▶ ABOUT THIS TASK
Copy exactly and only the lines running from the one that contains "Screen dimensions: 925x750" to the final line of the data below, without the pictures.

▶ RECORDED INFORMATION
###

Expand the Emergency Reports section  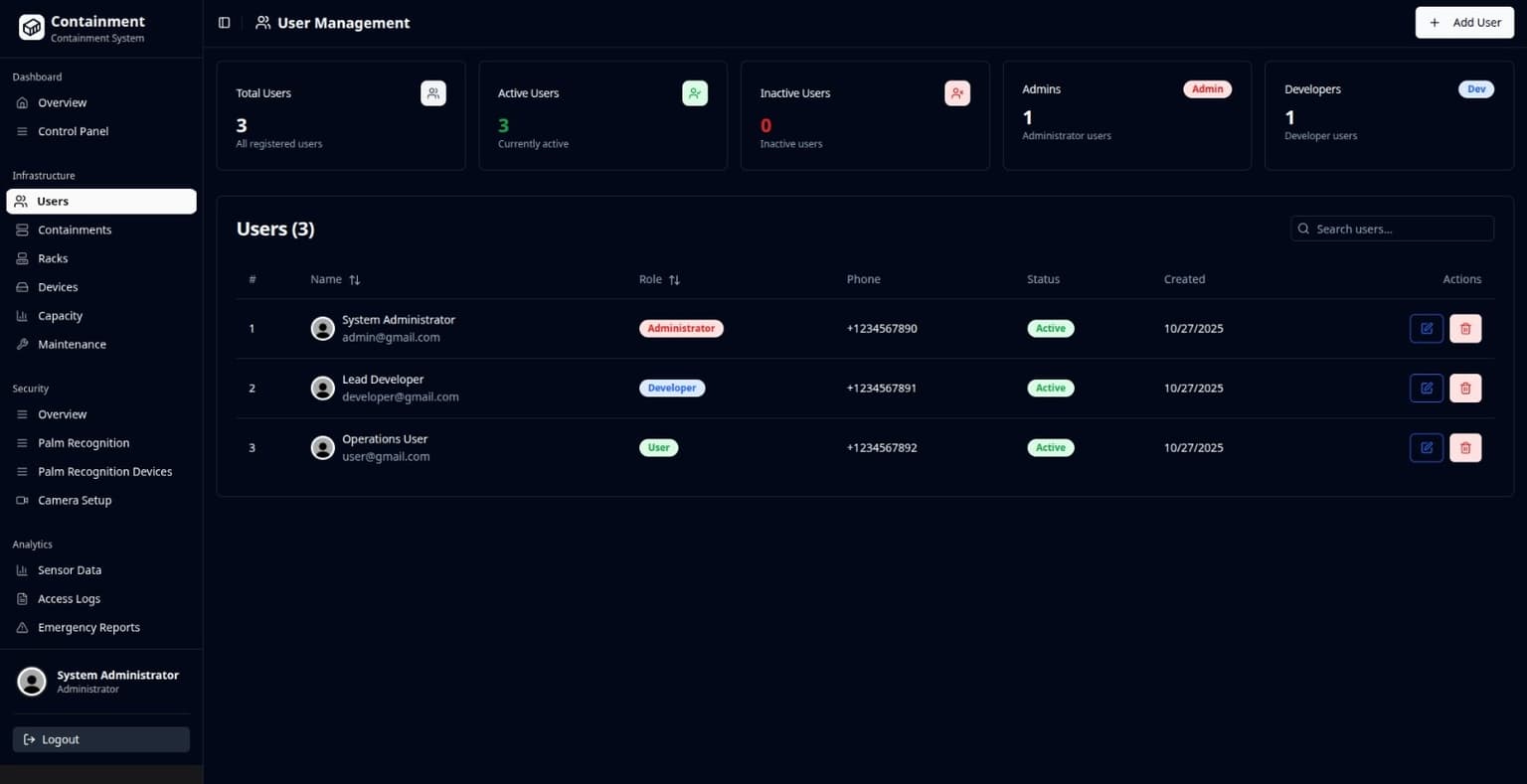88,627
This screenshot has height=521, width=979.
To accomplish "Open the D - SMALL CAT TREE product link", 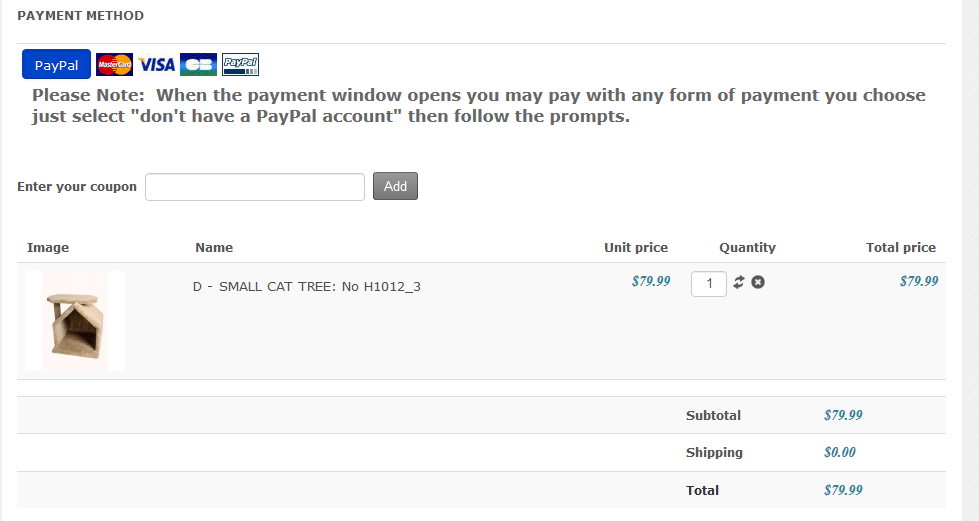I will tap(306, 287).
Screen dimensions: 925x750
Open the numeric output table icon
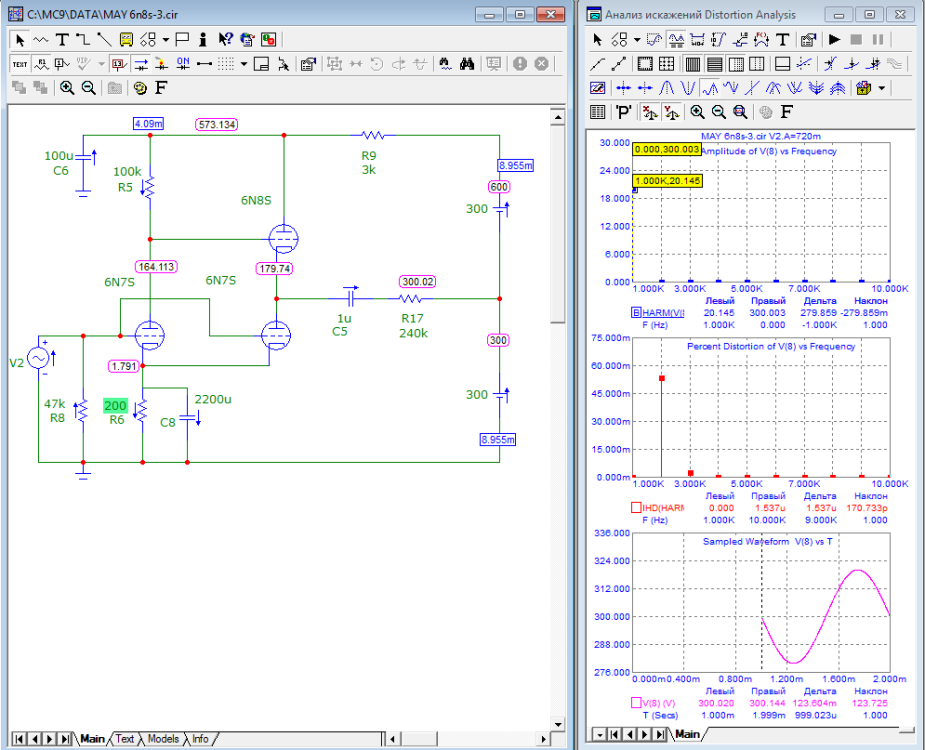pyautogui.click(x=598, y=112)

###

▶ RESULT BELOW
Screen dimensions: 925x750
Open the numeric output table icon
pyautogui.click(x=598, y=112)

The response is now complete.